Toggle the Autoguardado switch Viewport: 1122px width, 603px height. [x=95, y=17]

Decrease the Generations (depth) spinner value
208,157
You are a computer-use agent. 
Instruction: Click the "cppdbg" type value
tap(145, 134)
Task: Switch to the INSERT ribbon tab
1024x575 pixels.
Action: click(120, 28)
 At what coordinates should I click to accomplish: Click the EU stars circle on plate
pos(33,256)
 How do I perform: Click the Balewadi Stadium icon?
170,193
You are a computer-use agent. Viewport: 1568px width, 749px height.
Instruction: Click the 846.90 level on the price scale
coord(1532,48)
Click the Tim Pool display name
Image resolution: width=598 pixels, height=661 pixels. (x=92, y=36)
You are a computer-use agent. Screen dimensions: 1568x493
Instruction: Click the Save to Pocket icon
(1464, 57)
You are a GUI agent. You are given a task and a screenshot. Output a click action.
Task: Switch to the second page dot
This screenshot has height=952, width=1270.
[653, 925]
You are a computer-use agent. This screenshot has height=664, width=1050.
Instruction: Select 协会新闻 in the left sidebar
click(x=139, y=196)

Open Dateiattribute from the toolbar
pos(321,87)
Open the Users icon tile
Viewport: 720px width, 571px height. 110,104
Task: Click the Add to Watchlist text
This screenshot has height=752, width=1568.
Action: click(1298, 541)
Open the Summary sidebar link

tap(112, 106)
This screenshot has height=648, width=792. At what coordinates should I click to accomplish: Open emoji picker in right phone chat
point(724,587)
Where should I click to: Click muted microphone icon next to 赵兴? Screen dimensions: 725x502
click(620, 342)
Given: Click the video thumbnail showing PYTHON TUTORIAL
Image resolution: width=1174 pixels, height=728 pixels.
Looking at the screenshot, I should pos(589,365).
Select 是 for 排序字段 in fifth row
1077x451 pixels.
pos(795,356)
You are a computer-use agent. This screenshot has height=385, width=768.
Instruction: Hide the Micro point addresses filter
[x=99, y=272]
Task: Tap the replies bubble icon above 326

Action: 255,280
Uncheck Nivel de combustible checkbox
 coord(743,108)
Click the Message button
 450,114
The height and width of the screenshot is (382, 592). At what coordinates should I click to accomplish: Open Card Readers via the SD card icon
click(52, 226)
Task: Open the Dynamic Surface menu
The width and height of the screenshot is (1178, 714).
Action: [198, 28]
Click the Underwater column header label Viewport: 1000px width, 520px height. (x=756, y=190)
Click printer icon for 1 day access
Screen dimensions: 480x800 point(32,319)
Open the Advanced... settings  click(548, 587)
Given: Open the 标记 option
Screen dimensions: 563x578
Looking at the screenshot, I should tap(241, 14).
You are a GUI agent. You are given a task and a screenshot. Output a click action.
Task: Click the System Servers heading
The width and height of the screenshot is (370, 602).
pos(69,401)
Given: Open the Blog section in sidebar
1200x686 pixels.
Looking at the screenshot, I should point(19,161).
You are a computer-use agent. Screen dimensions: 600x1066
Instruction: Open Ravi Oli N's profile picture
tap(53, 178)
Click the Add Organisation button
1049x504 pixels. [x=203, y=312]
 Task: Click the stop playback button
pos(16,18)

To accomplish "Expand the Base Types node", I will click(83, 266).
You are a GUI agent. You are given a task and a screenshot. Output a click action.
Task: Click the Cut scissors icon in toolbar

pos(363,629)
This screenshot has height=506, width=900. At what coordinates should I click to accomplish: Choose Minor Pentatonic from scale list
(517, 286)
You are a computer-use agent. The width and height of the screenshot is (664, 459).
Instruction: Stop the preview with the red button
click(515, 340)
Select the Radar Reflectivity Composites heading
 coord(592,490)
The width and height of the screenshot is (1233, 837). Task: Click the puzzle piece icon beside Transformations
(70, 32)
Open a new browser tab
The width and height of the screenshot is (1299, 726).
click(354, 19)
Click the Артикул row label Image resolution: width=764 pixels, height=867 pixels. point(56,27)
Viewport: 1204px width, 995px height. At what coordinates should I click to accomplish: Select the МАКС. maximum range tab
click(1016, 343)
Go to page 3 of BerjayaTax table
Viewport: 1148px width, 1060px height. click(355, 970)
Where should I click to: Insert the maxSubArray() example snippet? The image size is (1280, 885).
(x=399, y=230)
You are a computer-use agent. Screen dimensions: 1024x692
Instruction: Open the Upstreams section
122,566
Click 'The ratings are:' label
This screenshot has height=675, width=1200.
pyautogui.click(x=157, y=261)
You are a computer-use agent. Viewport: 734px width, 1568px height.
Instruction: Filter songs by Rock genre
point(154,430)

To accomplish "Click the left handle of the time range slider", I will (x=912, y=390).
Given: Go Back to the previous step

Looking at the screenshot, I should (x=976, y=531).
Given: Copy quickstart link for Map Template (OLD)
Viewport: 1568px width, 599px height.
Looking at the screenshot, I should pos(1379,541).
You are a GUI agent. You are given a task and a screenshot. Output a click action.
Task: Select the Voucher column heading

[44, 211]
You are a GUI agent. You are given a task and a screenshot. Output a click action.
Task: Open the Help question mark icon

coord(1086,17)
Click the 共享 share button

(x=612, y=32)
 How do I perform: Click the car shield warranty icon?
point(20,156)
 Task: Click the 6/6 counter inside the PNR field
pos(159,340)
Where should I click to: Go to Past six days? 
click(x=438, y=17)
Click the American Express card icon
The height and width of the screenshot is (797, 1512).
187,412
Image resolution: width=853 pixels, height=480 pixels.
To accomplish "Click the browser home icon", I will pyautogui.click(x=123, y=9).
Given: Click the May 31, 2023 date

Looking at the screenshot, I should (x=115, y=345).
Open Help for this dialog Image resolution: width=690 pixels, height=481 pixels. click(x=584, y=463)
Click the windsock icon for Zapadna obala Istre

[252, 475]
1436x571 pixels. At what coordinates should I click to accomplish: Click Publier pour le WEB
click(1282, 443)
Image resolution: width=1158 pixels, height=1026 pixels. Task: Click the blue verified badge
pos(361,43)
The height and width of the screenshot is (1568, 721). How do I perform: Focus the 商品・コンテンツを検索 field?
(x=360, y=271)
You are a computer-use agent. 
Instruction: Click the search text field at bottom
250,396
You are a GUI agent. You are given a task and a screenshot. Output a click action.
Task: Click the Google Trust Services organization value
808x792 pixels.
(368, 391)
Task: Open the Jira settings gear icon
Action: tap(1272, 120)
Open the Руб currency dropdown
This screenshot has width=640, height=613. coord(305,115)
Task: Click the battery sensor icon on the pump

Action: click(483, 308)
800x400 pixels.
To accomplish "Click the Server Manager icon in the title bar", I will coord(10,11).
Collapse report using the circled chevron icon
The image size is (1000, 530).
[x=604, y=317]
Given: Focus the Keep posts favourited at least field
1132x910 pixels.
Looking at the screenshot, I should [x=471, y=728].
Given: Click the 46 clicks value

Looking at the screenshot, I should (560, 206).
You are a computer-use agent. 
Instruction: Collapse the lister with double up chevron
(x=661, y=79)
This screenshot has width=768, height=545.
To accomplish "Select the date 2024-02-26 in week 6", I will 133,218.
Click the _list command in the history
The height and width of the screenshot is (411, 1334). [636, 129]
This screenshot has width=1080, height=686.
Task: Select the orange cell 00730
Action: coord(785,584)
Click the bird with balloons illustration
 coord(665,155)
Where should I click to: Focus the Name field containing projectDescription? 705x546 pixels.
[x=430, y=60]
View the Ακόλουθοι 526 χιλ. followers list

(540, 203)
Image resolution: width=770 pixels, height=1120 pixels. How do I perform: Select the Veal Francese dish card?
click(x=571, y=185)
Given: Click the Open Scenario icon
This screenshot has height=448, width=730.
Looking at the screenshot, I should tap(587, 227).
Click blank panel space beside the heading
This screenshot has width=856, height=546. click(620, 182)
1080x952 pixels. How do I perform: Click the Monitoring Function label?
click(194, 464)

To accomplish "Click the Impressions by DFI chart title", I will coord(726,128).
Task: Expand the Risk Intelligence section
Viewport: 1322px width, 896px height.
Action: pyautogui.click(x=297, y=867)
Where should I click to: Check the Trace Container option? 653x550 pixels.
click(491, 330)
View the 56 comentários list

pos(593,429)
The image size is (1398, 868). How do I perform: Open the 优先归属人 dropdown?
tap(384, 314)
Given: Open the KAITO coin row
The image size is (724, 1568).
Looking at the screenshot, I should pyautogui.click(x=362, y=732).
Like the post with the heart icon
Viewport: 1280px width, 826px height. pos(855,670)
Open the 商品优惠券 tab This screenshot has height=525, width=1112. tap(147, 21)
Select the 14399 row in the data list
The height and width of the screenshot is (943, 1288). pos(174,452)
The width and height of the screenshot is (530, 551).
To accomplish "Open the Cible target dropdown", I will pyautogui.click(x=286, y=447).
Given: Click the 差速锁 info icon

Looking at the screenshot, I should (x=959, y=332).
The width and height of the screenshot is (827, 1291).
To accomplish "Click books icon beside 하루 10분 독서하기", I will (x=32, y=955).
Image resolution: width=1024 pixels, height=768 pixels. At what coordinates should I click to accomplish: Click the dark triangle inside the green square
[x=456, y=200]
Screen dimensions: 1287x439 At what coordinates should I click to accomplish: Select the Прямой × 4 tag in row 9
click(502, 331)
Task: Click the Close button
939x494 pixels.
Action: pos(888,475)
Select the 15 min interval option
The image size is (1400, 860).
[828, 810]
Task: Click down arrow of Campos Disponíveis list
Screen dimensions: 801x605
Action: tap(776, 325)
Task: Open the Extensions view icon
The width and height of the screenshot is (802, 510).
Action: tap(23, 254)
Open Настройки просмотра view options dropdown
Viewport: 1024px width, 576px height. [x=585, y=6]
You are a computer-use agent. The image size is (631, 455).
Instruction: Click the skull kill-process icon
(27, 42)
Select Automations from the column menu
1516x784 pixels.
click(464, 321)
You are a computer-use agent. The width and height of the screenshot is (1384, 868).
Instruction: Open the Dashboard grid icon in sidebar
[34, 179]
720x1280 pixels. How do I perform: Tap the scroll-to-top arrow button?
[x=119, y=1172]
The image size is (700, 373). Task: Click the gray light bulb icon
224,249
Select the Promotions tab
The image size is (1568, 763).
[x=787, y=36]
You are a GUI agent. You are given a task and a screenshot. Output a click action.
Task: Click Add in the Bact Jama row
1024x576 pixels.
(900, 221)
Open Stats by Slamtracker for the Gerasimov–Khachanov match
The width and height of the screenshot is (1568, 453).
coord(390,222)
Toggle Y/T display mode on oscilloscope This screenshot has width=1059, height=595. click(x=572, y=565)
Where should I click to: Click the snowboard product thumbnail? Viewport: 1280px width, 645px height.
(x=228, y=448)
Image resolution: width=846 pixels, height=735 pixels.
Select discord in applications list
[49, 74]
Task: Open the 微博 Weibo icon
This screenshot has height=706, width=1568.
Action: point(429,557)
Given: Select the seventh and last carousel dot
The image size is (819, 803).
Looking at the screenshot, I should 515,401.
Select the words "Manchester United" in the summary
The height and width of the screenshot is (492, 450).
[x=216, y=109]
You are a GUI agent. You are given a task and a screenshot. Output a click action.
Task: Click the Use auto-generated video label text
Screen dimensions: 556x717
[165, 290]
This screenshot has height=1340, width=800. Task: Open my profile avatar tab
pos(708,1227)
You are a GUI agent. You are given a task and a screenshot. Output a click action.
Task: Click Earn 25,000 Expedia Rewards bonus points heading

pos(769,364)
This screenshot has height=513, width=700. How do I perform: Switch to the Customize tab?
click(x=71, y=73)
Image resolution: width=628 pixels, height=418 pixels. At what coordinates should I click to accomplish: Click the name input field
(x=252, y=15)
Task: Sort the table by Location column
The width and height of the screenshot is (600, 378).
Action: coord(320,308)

:: Exercise ::
Among the entries above, identify all lines with "Toggle" and copy them.

:: Response below ::
Toggle the Autoguardado switch Viewport: 1122px width, 603px height. [x=95, y=17]
Toggle Y/T display mode on oscilloscope This screenshot has width=1059, height=595. click(x=572, y=565)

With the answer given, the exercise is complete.